Eventually, however, children encounter arithmetic problems with numbers on both sides of the equal sign, such as 3 + 4 + 5 = __ + 5. As late as 4th grade, most children in the United States answer such problems incorrectly (Goldin-Meadow, Cook, & Mitchell, 2009). The most common incorrect approach is to add all the numbers to the left of the equal sign, which in the above problem sum to 12, and to assume that this sum is the answer to the problem. Such errors reflect not only a lack of understanding that the equal sign means that the values on both sides of it must be equivalent but also interference from the vast amount of practice children have had solving typical addition problems, which have no number following the equal sign (McNeil et al., 2011).

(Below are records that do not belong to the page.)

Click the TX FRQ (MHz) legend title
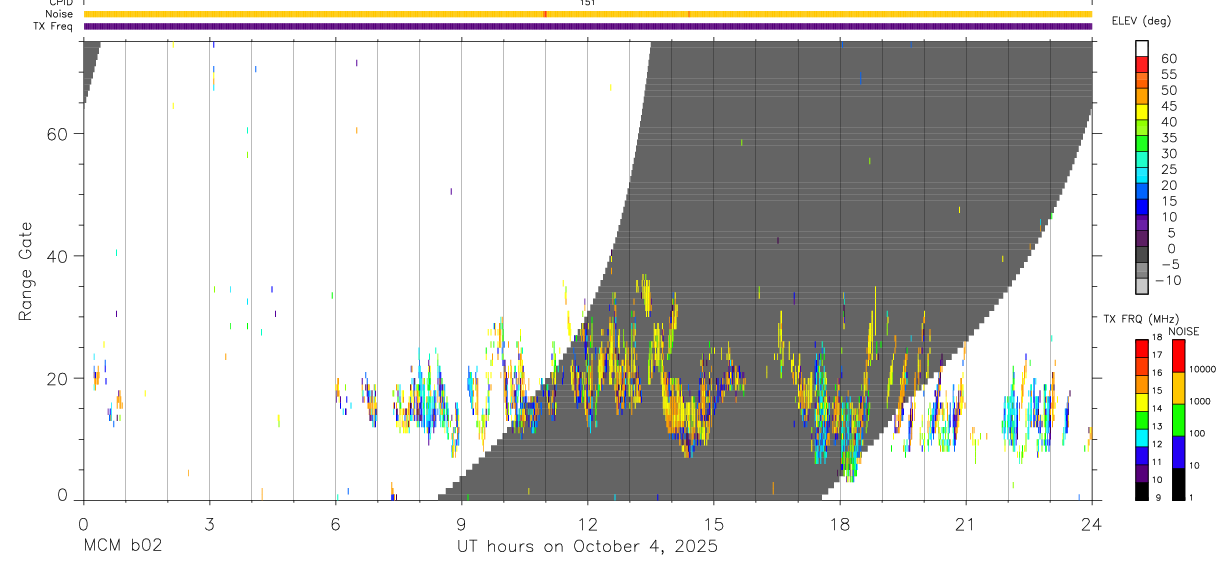This screenshot has height=567, width=1228. [1138, 319]
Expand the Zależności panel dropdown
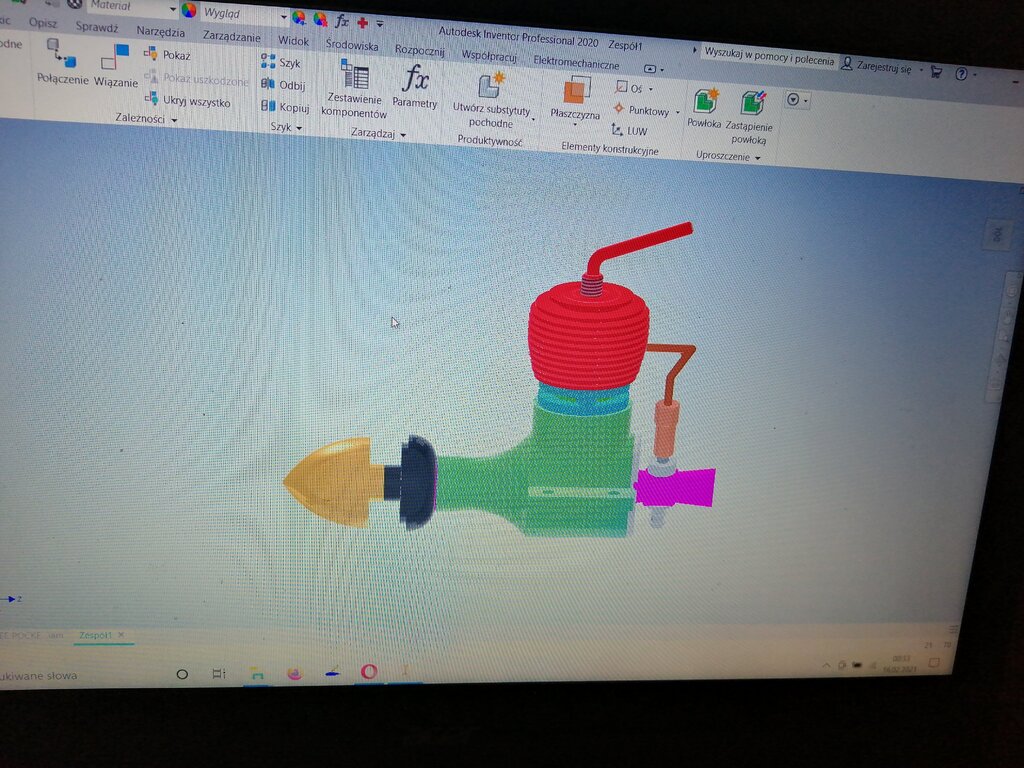 pos(174,120)
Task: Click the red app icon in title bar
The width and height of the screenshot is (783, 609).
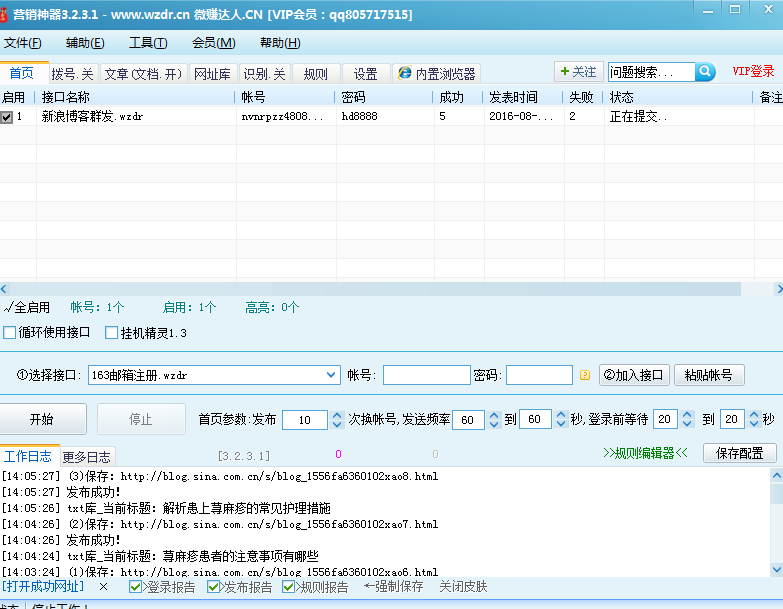Action: click(x=5, y=14)
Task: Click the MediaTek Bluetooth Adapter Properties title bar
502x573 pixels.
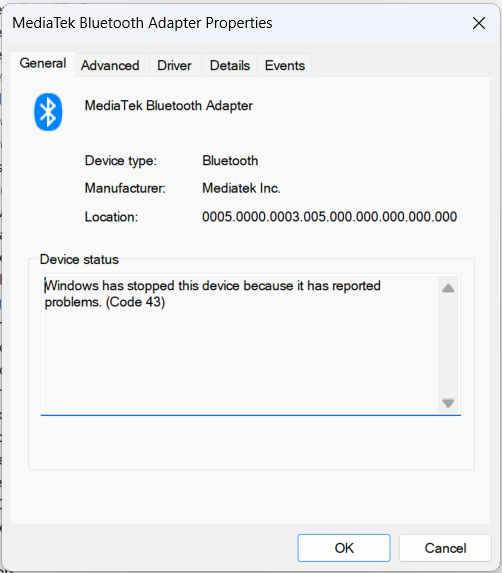Action: point(234,23)
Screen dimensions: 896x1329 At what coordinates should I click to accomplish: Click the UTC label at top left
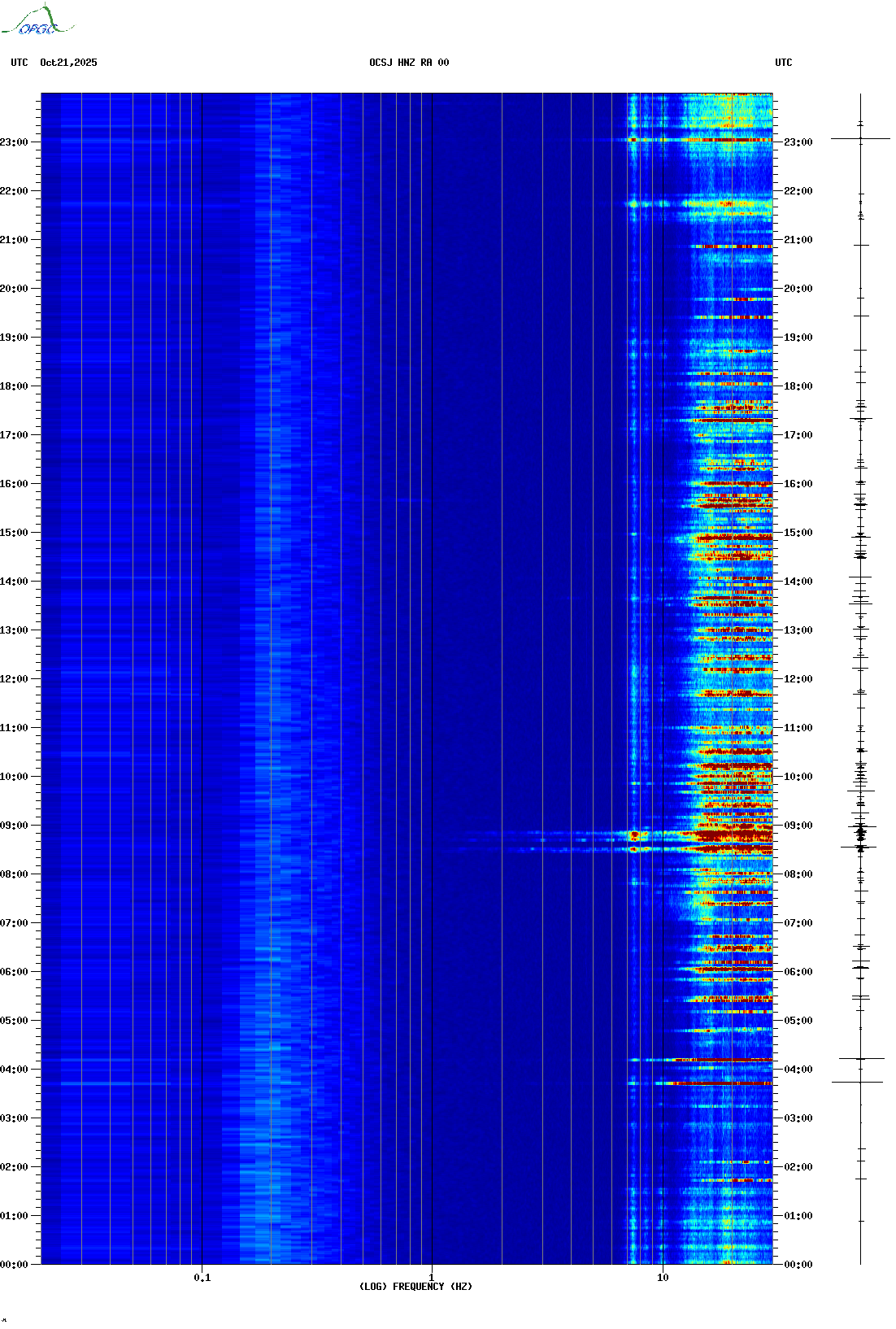click(x=20, y=63)
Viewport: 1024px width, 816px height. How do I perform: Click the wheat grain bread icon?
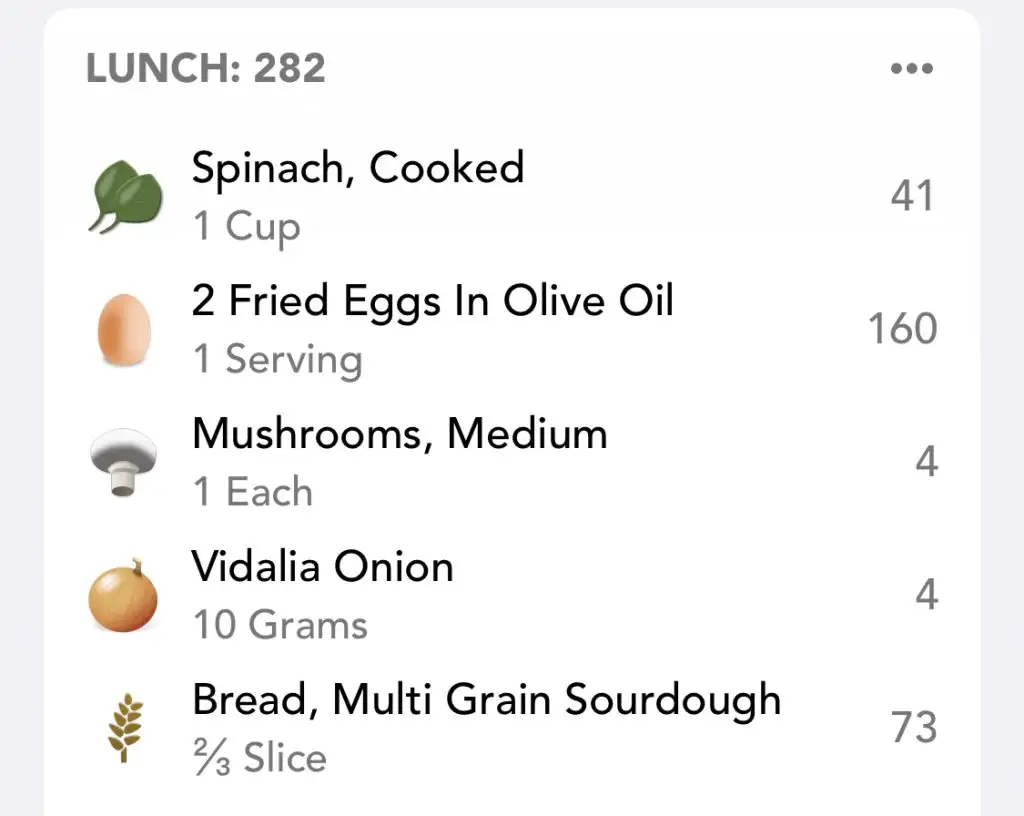pos(125,728)
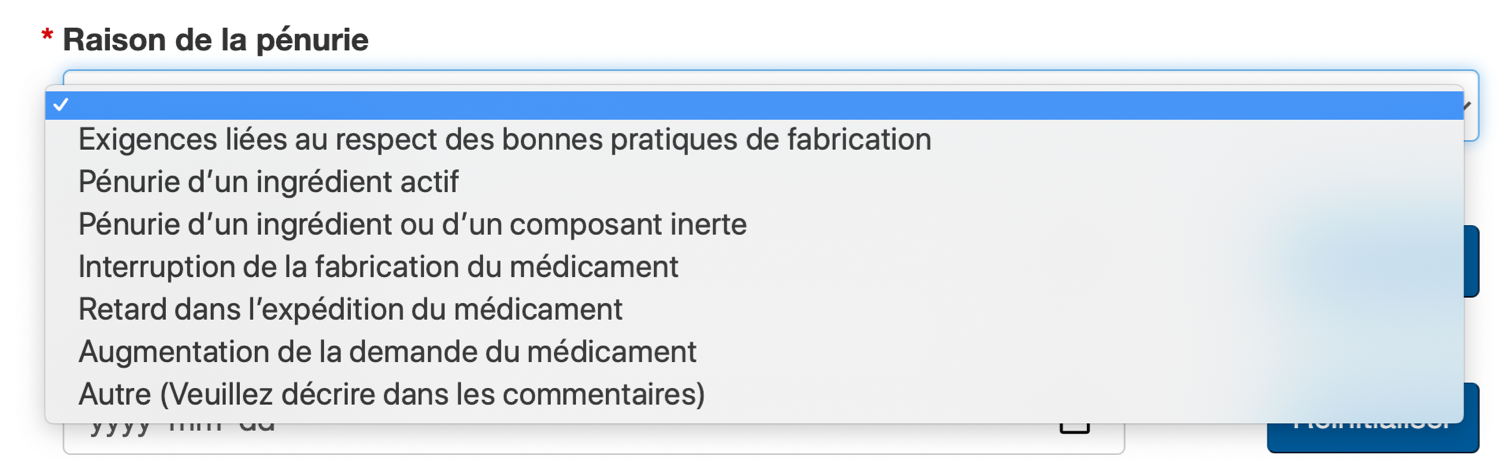Click the chevron arrow of the pénurie select
The width and height of the screenshot is (1510, 472).
pos(1468,106)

gesture–speech mismatches phenomenon in which hand movements and verbal statements convey different ideas
In many cases, children’s hand gestures reveal that they have somewhat better understanding of mathematical equality than is revealed by their answers or explanations. For example, on the problem 3 + 4 + 5 = __ + 5, children often answer “12” and explain that they solved the problem by adding 3 + 4 + 5, but during their explanation, they point to all four numbers rather than just to the three preceding the equal sign. This pointing suggests an implicit recognition that the fourth number might be important, even though they did not include it in their calculation (Goldin-Meadow & Alibali, 2002). Children who initially show such gesture-speech mismatches, in which their gesturing conveys more information than their verbal statements, learn more from instruction on mathematical equality problems than do peers whose gesturing and speech before the instruction were consistent (that is, those who said “12” and pointed only to the three numbers preceding the equal sign).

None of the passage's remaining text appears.